Plastics are present in many different aspects of our life including medicine treatments, domestic appliances, and technology. Most of the plastic-based products are single use, which leads to their environmental accumulation and suffer continuous degradation thus generating micro- and nano-plastics residues. Despite their ubiquity, little is known about human exposure to MNPLs and their potential health risks. In this regard, the effect of nanoplastics on the immune system, specifically on the induction of inflammation is not well characterized. Inflammation is triggered by the activation of pattern recognition receptors including the NLRP3 inflammasome, which activation is a validated pathway to induce inflammation in sterile conditions, such as the internalization of particles by myeloid cells. The NLRP3 inflammasome consists of three proteins (NLRP3 protein, ASC protein and pro-caspase 1) which assembly forms a structure named the ASC speck as hallmark of inflammasome activation. This NLRP3 activation leads to caspase-1 activation which cleaves pro-inflammatory cytokines such as interleukin-1 beta (IL-1β) and interleukin-18 (IL-18) as well as gasdermin D, which N-terminal domain produces pores in the cell membrane by which IL-1β and IL-18 can be released. If these pores are not solved, more intracellular content can be release and extracellular content as water can go into the cell thus inducing a specific type of cell death called pyroptosis. In this study we have assessed if two of the most common nanoplastics found in the environment, polystyrene (PS) and polyethylene terephthalate (PET) nanoparticles, can induce NLRP3 inflammasome activation.

Mouse bone marrow derived macrophages (BMDMs) were primed with lipopolysaccharide (LPS), and then treated with different concentrations of PS and PET particles. To evaluate inflammasome activation, the release of IL-1β and IL-18 was measured in cell supernatants by ELISA. To assess the specific NLRP3 inflammasome activation, different NLRP3 inflammasome blockers and macrophages from Pycard, Nlrp3 and Caspase-1 knock out mice were used. Inflammasome activation was also tested in Pam3CSK4 primed human peripheral blood mononuclear cells (PBMCs) treated with PS or PET particles.

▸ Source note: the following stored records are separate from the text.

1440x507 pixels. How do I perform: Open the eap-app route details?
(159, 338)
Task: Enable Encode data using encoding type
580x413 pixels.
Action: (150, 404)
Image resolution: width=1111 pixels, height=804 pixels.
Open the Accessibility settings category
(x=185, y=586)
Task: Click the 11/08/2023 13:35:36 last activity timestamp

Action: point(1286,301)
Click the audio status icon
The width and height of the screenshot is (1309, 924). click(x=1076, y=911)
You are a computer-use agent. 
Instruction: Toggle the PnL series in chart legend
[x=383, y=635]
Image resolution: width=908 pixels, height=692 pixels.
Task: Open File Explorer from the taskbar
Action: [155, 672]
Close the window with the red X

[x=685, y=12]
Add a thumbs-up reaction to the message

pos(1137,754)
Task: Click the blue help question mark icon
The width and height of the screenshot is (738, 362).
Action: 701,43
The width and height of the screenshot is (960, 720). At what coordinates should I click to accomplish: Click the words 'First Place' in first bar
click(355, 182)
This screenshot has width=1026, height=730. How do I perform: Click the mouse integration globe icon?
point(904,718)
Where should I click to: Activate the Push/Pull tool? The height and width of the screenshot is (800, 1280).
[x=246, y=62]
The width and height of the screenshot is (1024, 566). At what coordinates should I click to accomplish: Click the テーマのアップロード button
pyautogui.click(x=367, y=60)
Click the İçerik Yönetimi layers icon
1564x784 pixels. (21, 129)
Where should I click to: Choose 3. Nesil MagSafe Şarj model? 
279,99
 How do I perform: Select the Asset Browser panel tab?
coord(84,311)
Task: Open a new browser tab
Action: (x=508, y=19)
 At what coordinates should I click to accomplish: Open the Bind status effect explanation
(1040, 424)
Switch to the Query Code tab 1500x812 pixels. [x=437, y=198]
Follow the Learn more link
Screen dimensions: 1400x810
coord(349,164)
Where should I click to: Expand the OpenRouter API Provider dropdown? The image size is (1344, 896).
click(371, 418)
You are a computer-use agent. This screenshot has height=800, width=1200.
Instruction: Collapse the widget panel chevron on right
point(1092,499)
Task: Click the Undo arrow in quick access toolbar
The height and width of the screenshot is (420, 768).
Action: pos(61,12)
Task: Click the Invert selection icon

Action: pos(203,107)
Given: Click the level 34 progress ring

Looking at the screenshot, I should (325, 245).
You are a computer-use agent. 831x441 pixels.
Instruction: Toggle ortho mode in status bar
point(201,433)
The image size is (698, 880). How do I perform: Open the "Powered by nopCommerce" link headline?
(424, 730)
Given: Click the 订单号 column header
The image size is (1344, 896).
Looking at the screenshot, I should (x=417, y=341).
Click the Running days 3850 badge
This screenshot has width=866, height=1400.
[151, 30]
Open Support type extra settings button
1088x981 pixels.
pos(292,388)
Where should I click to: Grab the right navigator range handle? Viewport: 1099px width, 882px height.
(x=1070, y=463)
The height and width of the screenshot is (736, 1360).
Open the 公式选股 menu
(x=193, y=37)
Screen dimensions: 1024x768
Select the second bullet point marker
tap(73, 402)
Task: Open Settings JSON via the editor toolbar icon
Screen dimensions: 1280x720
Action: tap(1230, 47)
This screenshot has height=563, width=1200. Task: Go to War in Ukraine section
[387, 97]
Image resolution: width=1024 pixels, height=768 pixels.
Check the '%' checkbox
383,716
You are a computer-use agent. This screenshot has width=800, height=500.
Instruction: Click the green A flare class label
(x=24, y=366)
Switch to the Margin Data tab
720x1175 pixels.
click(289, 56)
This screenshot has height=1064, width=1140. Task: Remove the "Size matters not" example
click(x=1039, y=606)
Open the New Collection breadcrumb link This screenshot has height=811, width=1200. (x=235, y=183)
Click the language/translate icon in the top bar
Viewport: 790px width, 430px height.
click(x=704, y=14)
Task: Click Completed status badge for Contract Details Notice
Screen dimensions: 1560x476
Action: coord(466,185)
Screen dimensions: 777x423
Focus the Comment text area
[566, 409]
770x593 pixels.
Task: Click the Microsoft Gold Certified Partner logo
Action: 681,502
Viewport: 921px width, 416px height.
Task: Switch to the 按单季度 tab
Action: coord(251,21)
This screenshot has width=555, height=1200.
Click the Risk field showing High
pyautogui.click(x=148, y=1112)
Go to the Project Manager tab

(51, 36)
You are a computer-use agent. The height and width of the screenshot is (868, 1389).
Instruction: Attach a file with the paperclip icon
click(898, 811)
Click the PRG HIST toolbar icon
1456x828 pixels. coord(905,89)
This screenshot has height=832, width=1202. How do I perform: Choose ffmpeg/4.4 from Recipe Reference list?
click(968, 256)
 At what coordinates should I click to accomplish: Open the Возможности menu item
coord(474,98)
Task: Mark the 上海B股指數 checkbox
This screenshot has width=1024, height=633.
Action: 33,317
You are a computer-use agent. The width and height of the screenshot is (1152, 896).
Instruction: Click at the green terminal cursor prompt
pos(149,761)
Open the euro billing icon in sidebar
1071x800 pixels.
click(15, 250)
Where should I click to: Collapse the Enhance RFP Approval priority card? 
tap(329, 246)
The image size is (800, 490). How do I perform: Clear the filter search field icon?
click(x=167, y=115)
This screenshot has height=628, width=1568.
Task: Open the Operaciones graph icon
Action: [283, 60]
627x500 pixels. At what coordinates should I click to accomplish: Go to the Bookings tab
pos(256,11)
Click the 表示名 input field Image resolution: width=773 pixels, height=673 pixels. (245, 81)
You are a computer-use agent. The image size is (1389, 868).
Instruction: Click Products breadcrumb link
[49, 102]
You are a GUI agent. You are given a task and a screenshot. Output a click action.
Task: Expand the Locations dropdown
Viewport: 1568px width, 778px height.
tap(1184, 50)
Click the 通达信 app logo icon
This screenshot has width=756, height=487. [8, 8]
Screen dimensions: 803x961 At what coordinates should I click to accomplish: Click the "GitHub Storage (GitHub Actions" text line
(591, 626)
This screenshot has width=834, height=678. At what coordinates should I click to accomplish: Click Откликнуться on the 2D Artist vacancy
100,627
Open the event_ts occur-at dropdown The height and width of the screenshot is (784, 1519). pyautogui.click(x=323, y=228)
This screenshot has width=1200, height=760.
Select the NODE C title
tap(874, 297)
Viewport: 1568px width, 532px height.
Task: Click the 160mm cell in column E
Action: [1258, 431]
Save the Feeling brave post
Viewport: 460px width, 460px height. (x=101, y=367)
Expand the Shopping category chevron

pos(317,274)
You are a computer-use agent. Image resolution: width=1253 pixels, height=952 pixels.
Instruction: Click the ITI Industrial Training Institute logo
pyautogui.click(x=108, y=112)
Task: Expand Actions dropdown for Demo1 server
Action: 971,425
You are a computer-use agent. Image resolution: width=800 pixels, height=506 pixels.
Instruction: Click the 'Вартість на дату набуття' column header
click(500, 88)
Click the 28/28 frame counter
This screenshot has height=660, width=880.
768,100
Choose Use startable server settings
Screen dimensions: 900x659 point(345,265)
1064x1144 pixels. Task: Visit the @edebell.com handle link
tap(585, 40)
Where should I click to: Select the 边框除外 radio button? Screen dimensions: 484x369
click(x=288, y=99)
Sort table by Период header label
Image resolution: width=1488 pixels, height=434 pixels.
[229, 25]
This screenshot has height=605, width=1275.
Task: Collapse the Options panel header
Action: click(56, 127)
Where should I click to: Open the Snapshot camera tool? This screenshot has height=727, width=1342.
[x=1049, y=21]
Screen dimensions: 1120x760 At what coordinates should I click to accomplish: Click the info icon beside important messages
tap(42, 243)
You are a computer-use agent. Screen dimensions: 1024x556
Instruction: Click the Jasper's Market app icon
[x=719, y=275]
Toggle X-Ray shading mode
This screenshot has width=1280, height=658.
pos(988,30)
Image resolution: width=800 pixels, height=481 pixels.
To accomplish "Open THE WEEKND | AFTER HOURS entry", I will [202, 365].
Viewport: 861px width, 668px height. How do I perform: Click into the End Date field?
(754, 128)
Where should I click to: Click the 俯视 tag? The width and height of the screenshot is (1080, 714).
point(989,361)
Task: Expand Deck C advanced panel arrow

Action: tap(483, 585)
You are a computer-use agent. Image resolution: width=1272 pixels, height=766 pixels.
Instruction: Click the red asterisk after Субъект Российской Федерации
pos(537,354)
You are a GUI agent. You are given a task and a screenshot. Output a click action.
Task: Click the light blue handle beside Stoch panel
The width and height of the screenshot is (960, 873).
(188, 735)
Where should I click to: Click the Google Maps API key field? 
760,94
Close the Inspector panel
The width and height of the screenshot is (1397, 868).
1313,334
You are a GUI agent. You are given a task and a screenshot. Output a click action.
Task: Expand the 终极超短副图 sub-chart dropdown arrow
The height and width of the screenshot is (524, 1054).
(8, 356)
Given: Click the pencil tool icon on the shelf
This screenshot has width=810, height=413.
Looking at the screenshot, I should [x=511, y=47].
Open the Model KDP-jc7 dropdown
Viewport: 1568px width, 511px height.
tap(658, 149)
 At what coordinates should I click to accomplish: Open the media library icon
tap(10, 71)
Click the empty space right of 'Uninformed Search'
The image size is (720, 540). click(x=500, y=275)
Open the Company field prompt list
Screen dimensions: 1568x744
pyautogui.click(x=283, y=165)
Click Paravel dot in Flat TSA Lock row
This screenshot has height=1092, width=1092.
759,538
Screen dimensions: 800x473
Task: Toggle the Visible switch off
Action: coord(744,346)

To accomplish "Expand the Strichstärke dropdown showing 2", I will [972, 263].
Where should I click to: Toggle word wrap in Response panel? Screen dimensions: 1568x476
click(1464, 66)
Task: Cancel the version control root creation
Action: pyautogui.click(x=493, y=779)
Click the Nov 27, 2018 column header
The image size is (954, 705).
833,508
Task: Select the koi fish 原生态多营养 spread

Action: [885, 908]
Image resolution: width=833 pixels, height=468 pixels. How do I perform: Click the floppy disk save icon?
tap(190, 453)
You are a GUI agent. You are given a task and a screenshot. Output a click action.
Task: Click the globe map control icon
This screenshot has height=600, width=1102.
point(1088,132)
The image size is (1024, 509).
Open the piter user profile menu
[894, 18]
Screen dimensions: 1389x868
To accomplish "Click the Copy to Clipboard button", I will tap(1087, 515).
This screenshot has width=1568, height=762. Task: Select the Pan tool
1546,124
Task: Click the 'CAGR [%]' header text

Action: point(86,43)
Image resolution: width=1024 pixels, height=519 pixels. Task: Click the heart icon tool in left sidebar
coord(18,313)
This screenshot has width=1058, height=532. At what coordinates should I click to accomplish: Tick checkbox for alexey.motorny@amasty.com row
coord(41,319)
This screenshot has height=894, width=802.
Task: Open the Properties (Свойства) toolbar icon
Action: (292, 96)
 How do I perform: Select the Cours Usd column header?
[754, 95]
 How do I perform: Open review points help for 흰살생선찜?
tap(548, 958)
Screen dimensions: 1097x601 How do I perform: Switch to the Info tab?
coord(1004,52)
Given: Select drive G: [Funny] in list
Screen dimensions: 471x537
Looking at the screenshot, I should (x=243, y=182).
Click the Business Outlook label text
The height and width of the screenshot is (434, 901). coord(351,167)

Our results show that PS particles were able to induce lactate dehydrogenase (LDH), IL-1β and IL-18 release in a dose-dependent manner in mouse macrophages. IL-1β production was blocked with the specific NLRP3 inhibitor MCC950 and with high K+ cell media. IL-1β was not detected in the supernatants of knock out cells after treatment with PS. These results indicate that PS particles activate specifically the NLRP3 inflammasome. The presence of IL-1β was also detected in the supernatants of human PBMCs treated with PS particles, and its production was blocked with MCC950 and high K+ cell media, thus suggesting that PS particles also activate the NLRP3 inflammasome in human PBMCs. PET particles didn´t induce any effects in mouse macrophages and human PBMCs.

• PS particles are able to activate the NLRP3 inflammasome in mouse BMDM and human PBMCs. • PET particles didn’t produce any inflammatory effects in mouse macrophages and human PBMCs.